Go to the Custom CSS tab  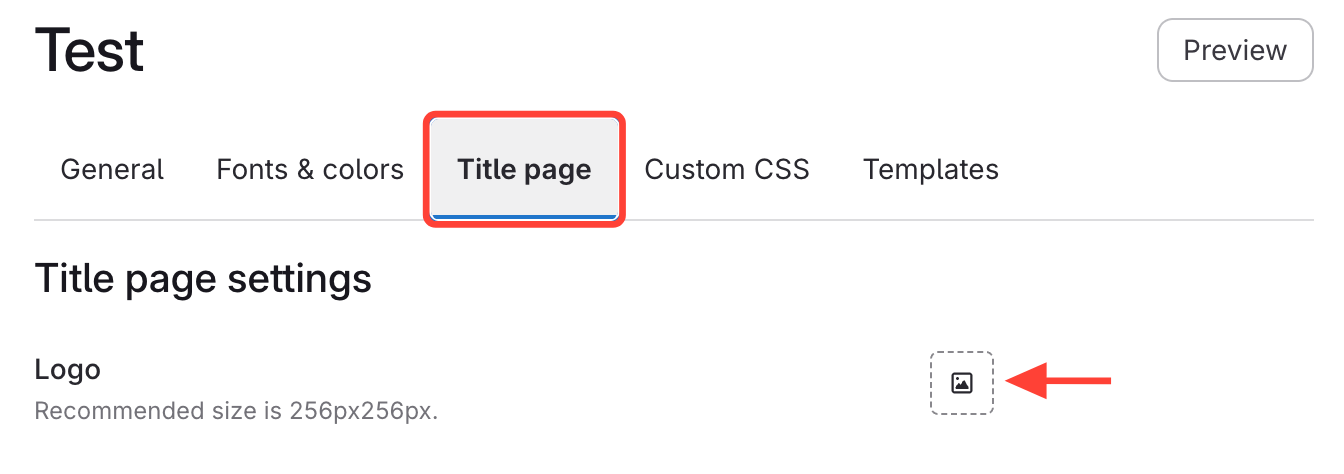(727, 169)
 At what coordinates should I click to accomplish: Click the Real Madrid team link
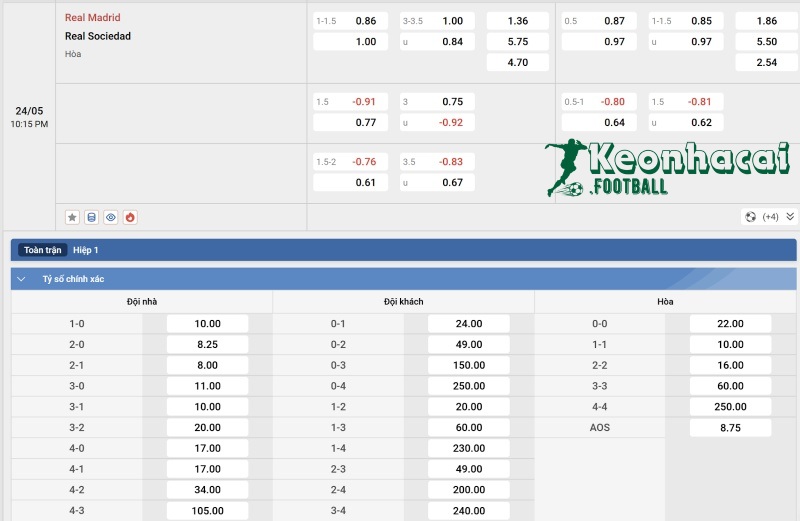coord(92,18)
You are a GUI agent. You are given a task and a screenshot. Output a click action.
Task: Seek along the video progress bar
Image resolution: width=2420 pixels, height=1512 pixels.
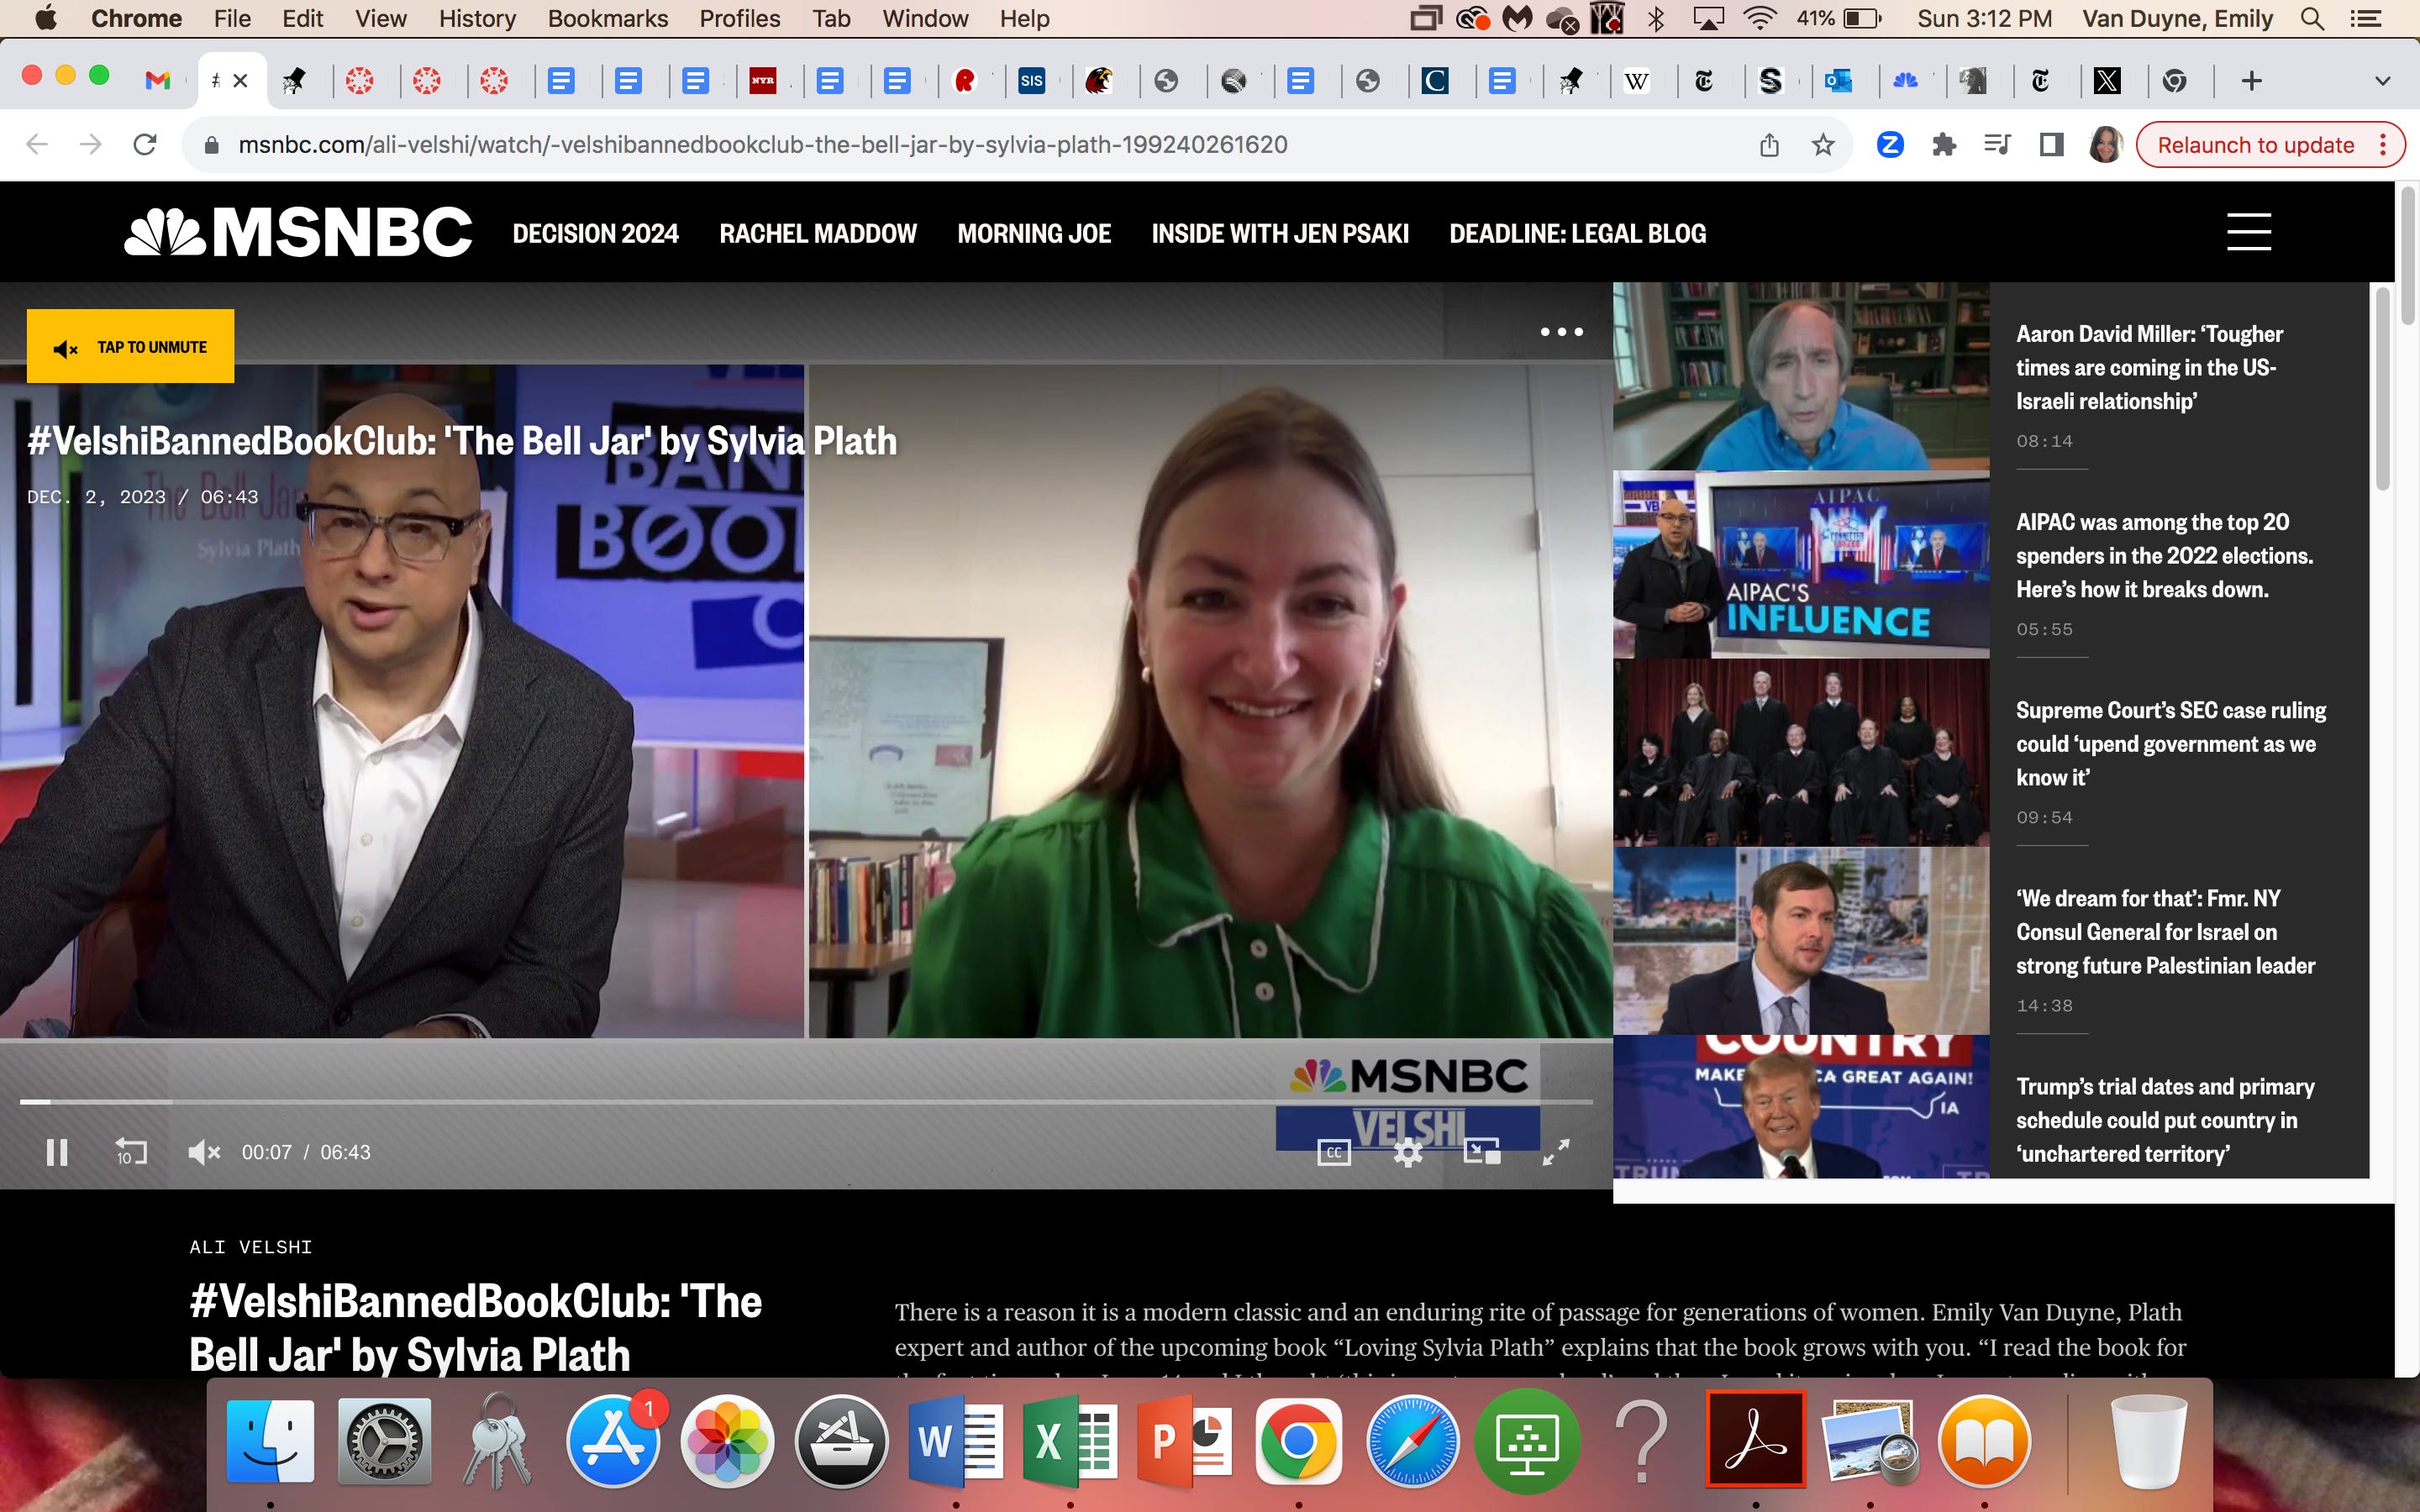806,1101
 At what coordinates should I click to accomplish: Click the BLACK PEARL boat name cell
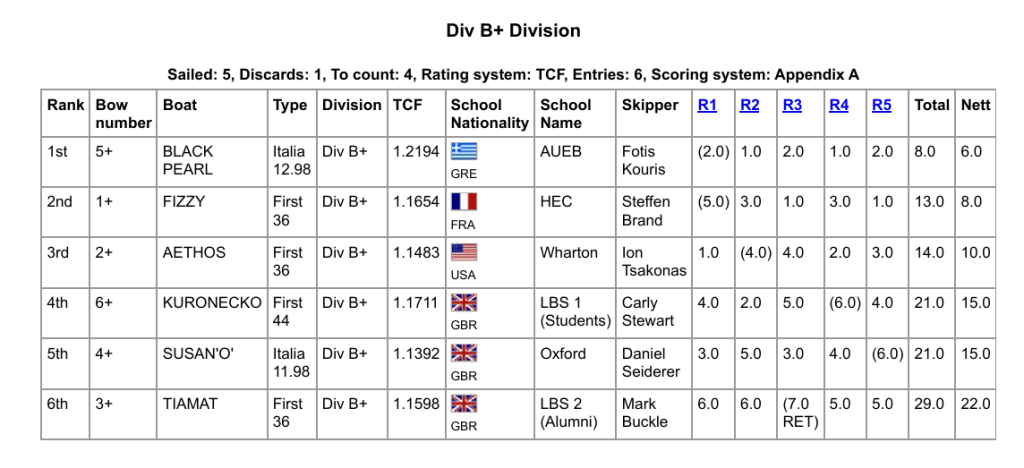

• **WHAT TO WORK ON**:
Output a verbatim copy of the lines from the line containing "Task: Seek along the video progress bar" through the end of the data, both included, without any images.

• **SOLUTION FOR THIS TASK**:
Task: Seek along the video progress bar
Image resolution: width=2420 pixels, height=1512 pixels.
806,1101
 At what coordinates should I click to accomplish: Click the BLACK PEARL boat name cell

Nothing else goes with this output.